The exact mechanism by which FBD abated oxidative stress is not yet clear but it is strongly believed that recently identified active compounds may be responsible. Triterpenes from Fu Ling inhibited FeCl₂-ascorbic acid induced LPO and lysis of red blood cells [14]. Atractylon from Bai Zhu inhibited LPO by CCl₄ in liver lesion and its acetylene compound (6E,12E)-tetradecadiene-8,10-diyne-1,3-diol diacetate suppressed gastric lesions induced by I/R, via inhibition of XO [17, 18]. Z-ligustilide from Danggui protected against H₂O₂-induced cytotoxicity in PC12 cells and forebrain I/R by enhancing antioxidant defense [25, 26]. Coniferyl ferulate is the main antioxidant from essential oil of Danggui [27] and ferulic acid could reduce neuronal damage from exposure to iron, hydroxyl and peroxyl radicals [28, 29]. In addition, Danggui polysaccharides protected macrophages against tert-butylhydroperoxide-induced oxidative injury [30, 31].
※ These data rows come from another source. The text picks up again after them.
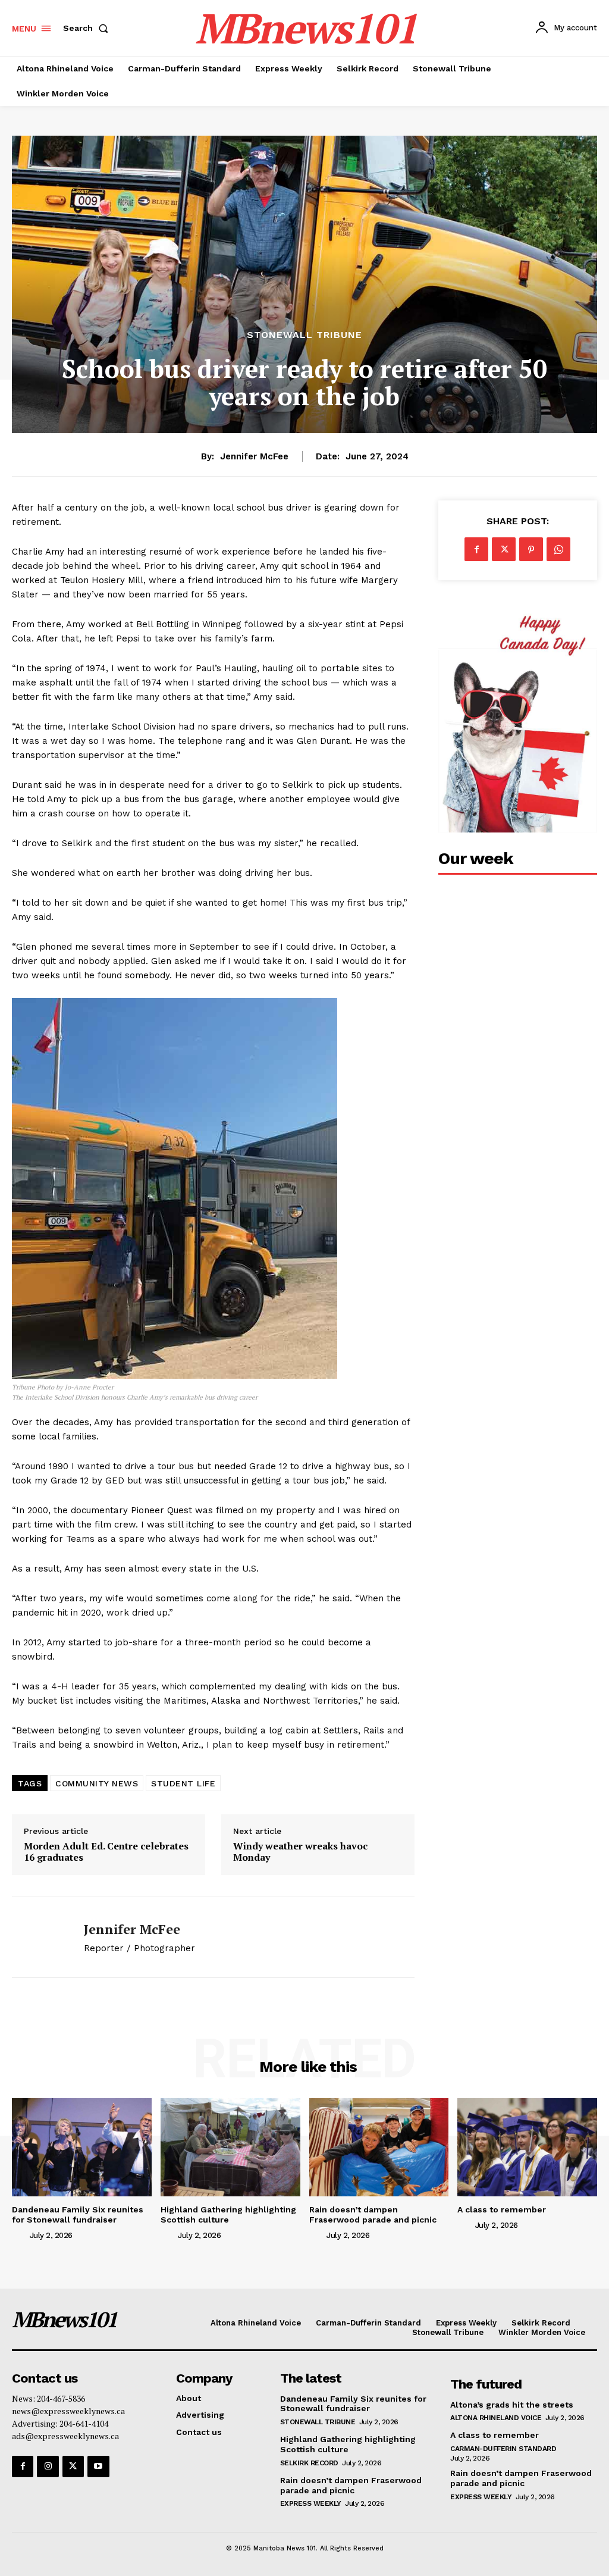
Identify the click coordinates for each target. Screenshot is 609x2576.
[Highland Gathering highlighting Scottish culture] (230, 2147)
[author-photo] (19, 2234)
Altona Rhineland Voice (495, 2418)
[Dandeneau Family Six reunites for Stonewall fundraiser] (82, 2147)
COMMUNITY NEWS (96, 1783)
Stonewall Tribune (304, 335)
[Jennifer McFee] (40, 1936)
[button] (88, 27)
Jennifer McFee (254, 456)
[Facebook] (476, 549)
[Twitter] (504, 549)
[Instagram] (47, 2466)
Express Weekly (310, 2503)
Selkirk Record (309, 2463)
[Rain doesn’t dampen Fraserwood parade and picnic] (379, 2147)
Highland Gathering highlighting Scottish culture (228, 2214)
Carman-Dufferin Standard (503, 2448)
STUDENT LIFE (183, 1783)
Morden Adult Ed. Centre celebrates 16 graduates (106, 1852)
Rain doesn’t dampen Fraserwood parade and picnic (373, 2214)
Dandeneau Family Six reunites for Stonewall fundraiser (77, 2214)
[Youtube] (98, 2466)
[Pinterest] (531, 549)
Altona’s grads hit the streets (511, 2404)
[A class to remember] (527, 2147)
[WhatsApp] (558, 549)
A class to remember (501, 2209)
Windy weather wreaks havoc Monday (300, 1852)
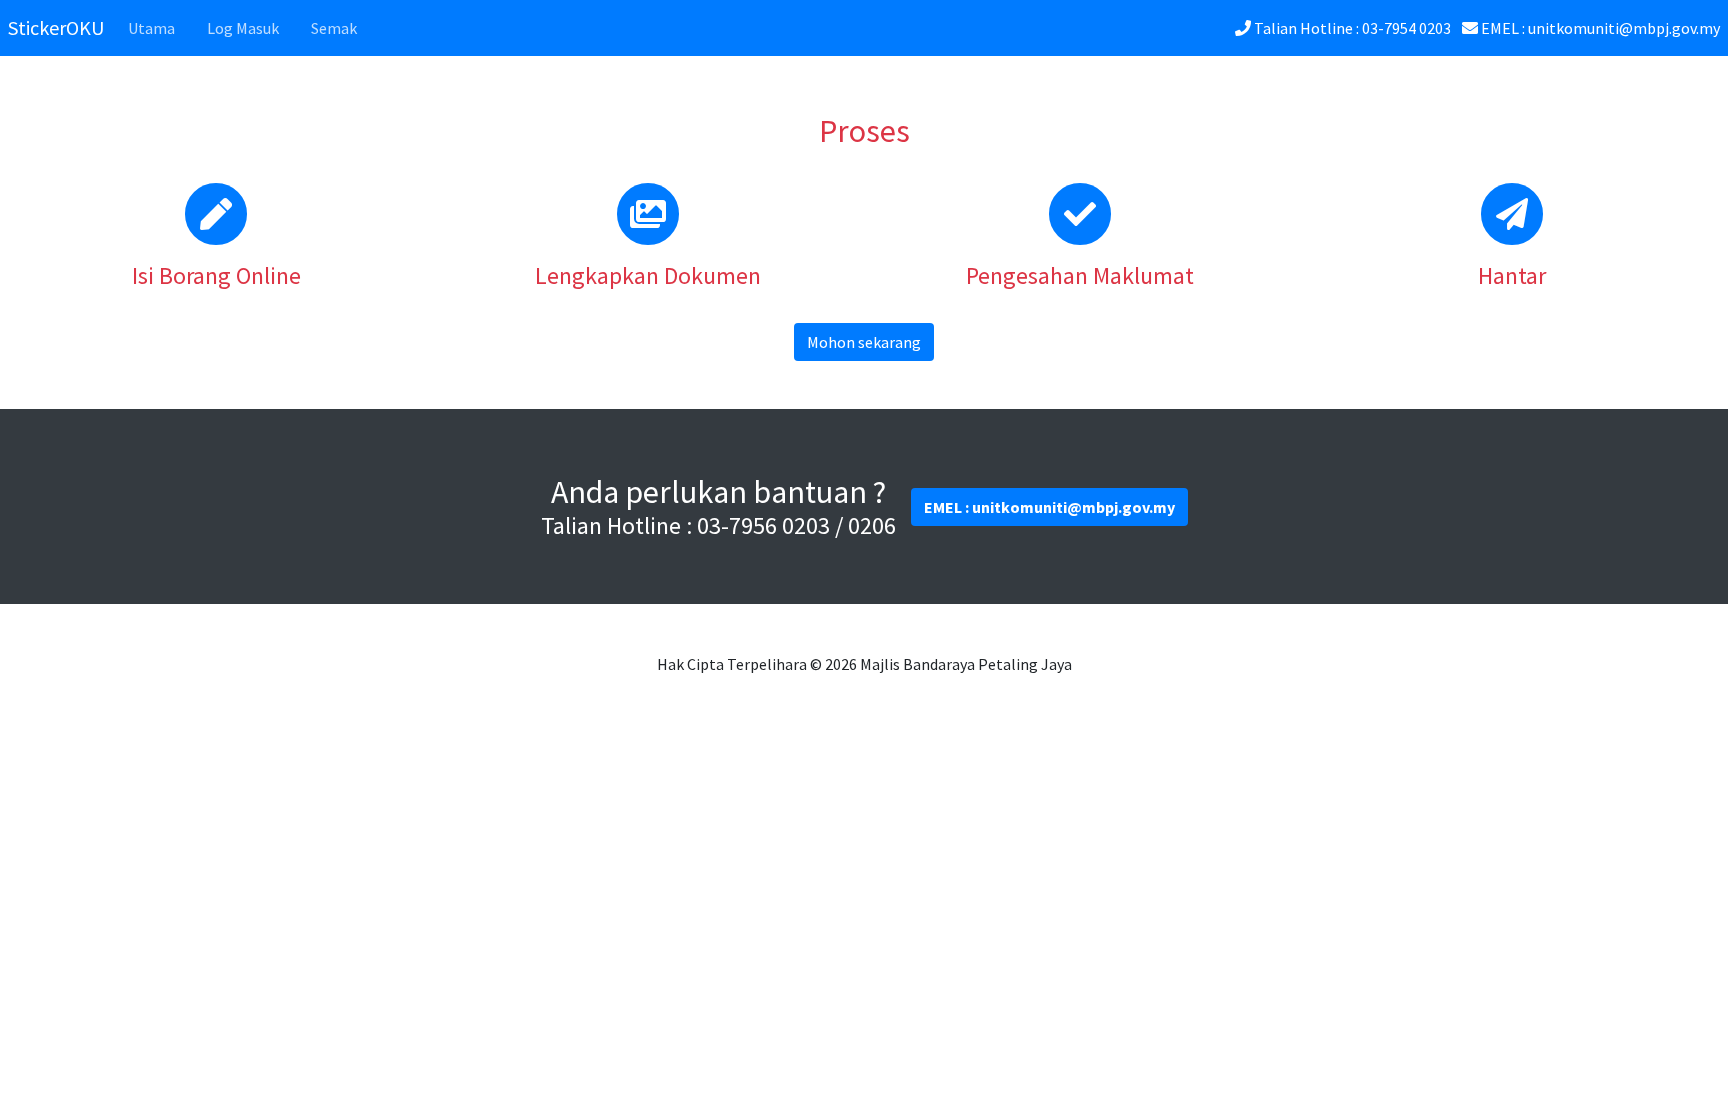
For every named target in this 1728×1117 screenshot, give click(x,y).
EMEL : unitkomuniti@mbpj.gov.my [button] (1049, 507)
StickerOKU (56, 27)
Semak (334, 28)
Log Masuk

In conclusion, our present findings suggested that FBD might exert protection against neuronal oxidative stress, induced by either MCAO in vivo or H₂O₂   in vitro. It is a distinct botanical antioxidant agent to reduce LPO and restore the endogenous antioxidant system, without the activity of free radical scavengers. This research expands and elaborates the biological model underlying one complementary and alternative medicine treatment for neuronal oxidative stress.